▶ [Task to carry out]
Everything from the line that holds "Given: Click the Inbox envelope icon" through the end of the listing below must be retyped word for word, without any pictures.

▶ [Listed entries]
<<<<

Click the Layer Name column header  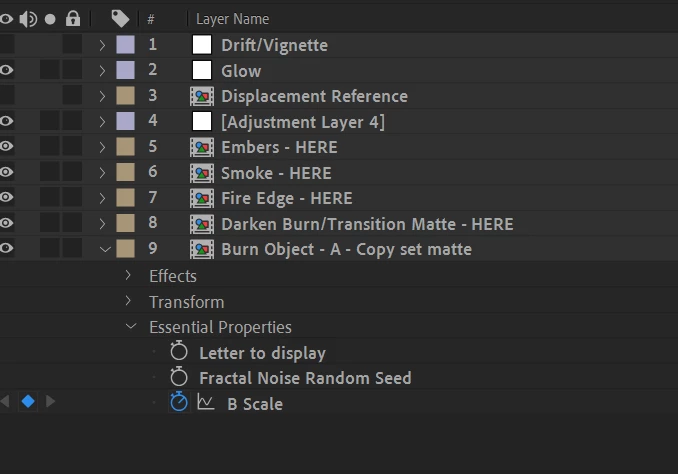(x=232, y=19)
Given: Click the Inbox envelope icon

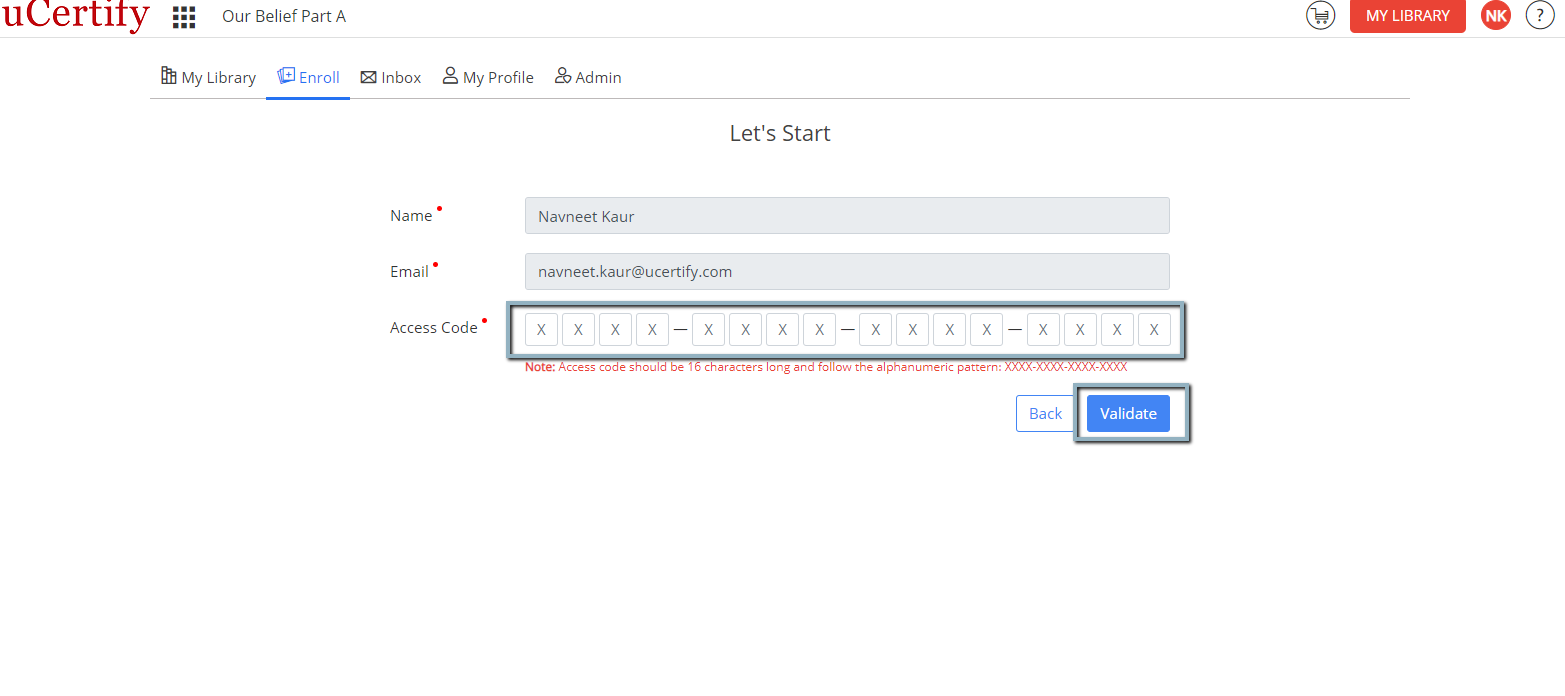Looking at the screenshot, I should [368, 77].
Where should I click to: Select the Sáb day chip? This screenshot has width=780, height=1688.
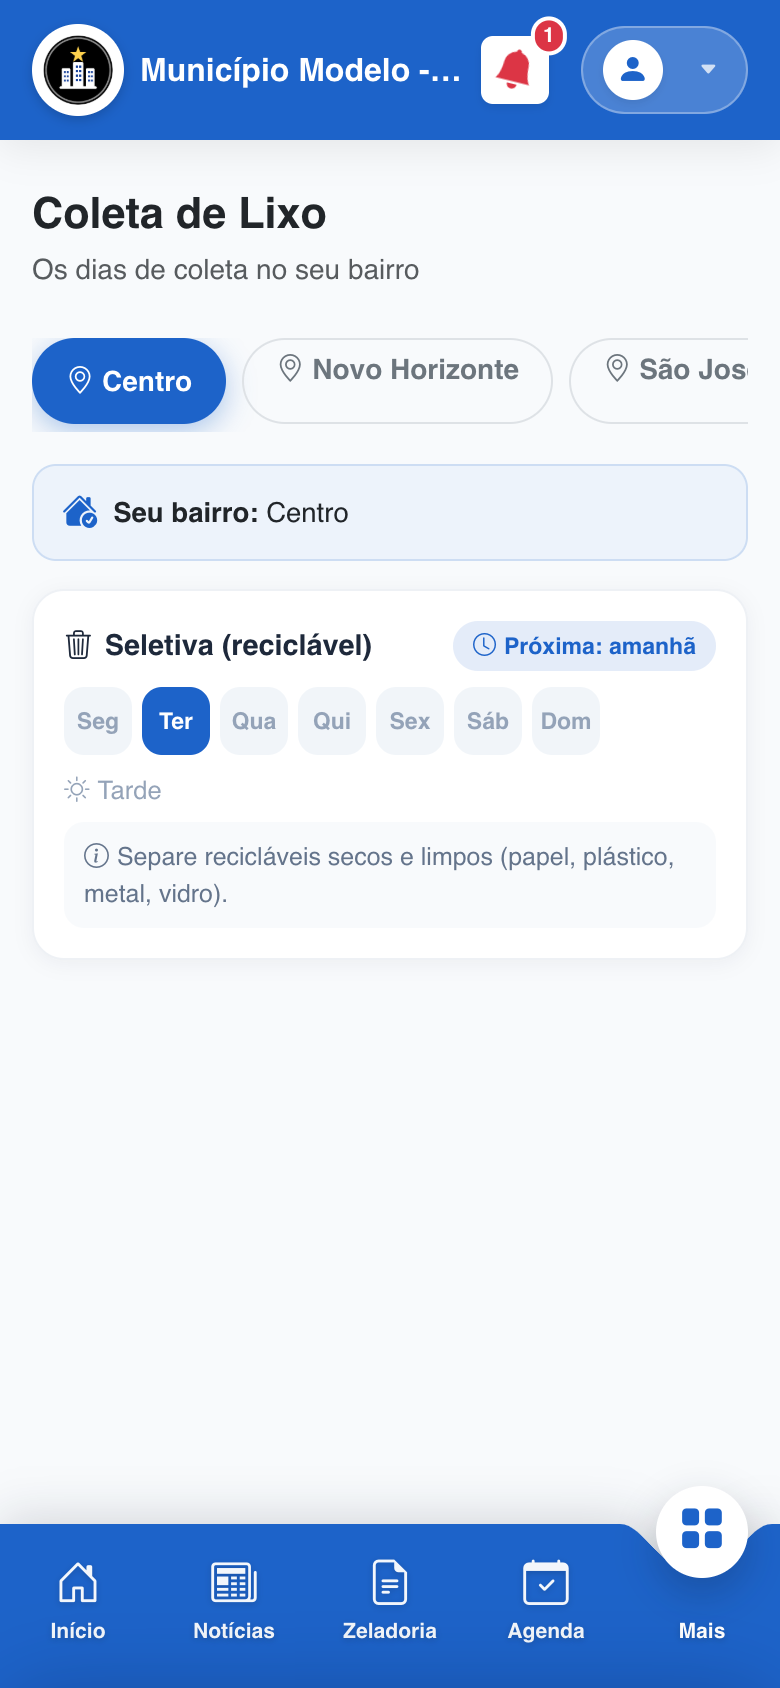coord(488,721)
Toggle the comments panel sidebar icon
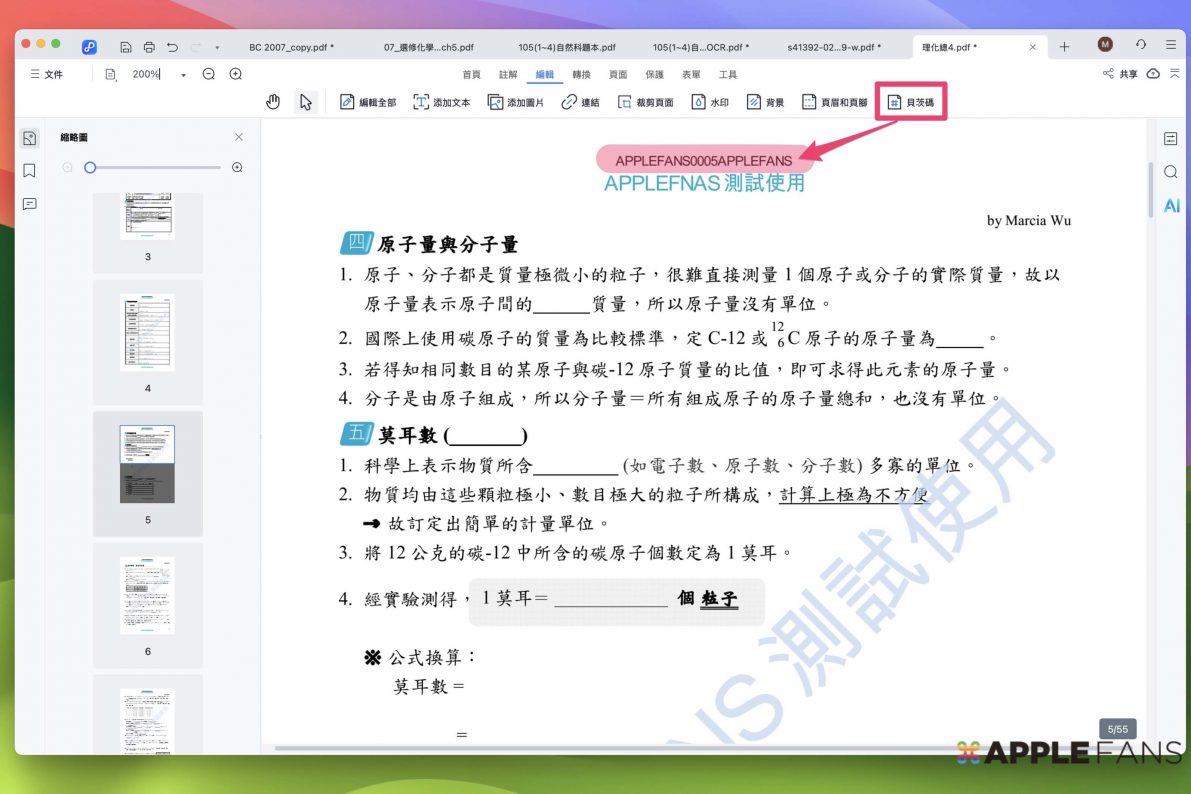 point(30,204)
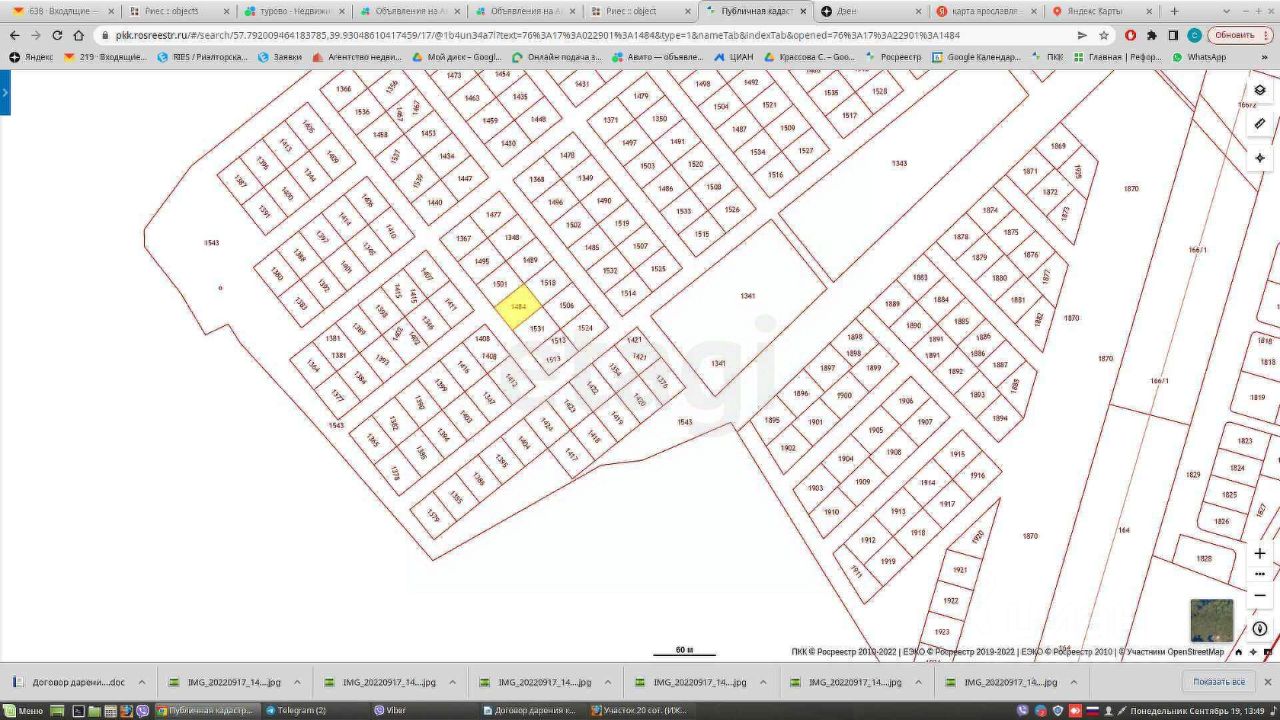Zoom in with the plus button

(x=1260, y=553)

>>>>

▶ [Result below]
Given: Click the Inbox envelope icon

Looking at the screenshot, I should [368, 77].
Where should I click to: Select the Sáb day chip? This screenshot has width=780, height=1688.
coord(488,721)
Toggle the comments panel sidebar icon
 point(30,204)
Zoom in with the plus button

(x=1260, y=553)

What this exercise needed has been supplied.